A country divided. Families split in half, siblings separated. This is the cruel reality of Korea’s 38th parallel, the dividing line between the Democratic People’s Republic of Korea (or North Korea) and the Republic of Korea (or South Korea). At the end of World War II, this line was created to divide the Soviet Union from the U.N. and the USA’s watch over South Korea. When communist troops spread beyond that line in 1950, the Korean War ensued. The war still continues today. In 1953, the two divided nations came to a ceasefire with a truce but never a treaty, and thus the North continues to threaten the South. That threat has extended to the South’s main protectors: the United States.
Under the communist rule of Kim Jong Il, North Korea has consistently provoked militia. In June of 2009, the North threatened to deploy a test missile at Hawaii. Though the attack never came to fruition, U.S. forces were nonetheless prepared for action. More recently, the North is believed to have destroyed a South Korean submarine, suggested as an act of war by many South Koreans. Still, the North denies its involvement.
But how big of a threat is North Korea to the United States? They have the world’s fourth largest army, despite having the 50th largest population in the world, making them quite the fearful force. North Korea is believed to be housing ballistic missiles in addition to nuclear technology; however, these ballistic weapons are years away from becoming intercontinental. In other words, the farthest their missiles could reach would be Alaska or Hawaii. Furthermore, there is a 90 percent or greater chance of America shooting down these missiles long before they can damage U.S. soil, says Vice Chairman of the Joint Chiefs of Staff General James Cartwright.
In order to attack the mainland, North Korean forces would have to travel to the U.S., carrying the weapons in tote. And U.N. sanctions allowing searches of any vessel believed to be housing weapons of mass destruction make this process rather difficult.
The bigger threat the North places to the United States is in selling their current technology and weapons to enemy forces.

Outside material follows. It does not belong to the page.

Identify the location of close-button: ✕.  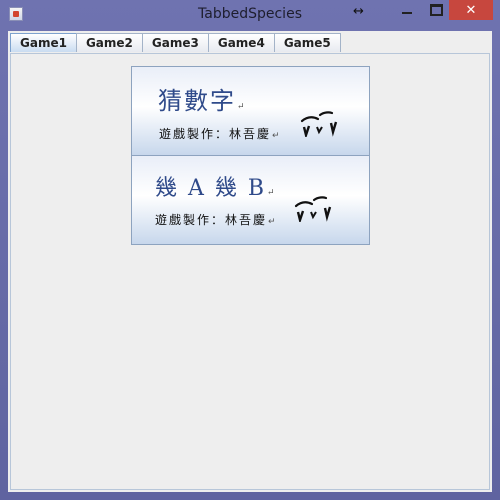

Regardless of what threat the North directly poses to the USA, it holds a great deal of leverage over U.S.-guarded South Korea. The tensions between the two countries run strong, and any further attack on southern soil or military could mean war, a war that the USA would ultimately be pressed into.
Today the threat is silent. North and South have agreed to open borders for 100 families on each side to meet on October 30. A similar event was held last year. South Korea, eager to unite their country, is hopeful that this event will become annual.
But with the rise of a new heir, will relations become tense, or will they heal? Jong Il is reported to have suffered a stroke within the last two years, and has awarded his third and youngest son the title of four-star general in addition to chairman of the military committee, the same positions offered to him by his father before succession. The boy, Kim Jong Un, has been hidden from the eyes of the public until his debut. He is believed to be in his late 20s and Swiss-educated. Jong Un bears a striking resemblance to both his father and grandfather, with stern facial features and a neatly-cropped head of black hair.
Tension runs deep in U.S. and North Korean negotiations, but with any luck a new ruler could change all of that. For now, we must wait for North Korea to act before we make any move ourselves. America is ready to go on the defensive, should the worst happen. Until then, all we can do is hope, for us, and for the divided families of North and South.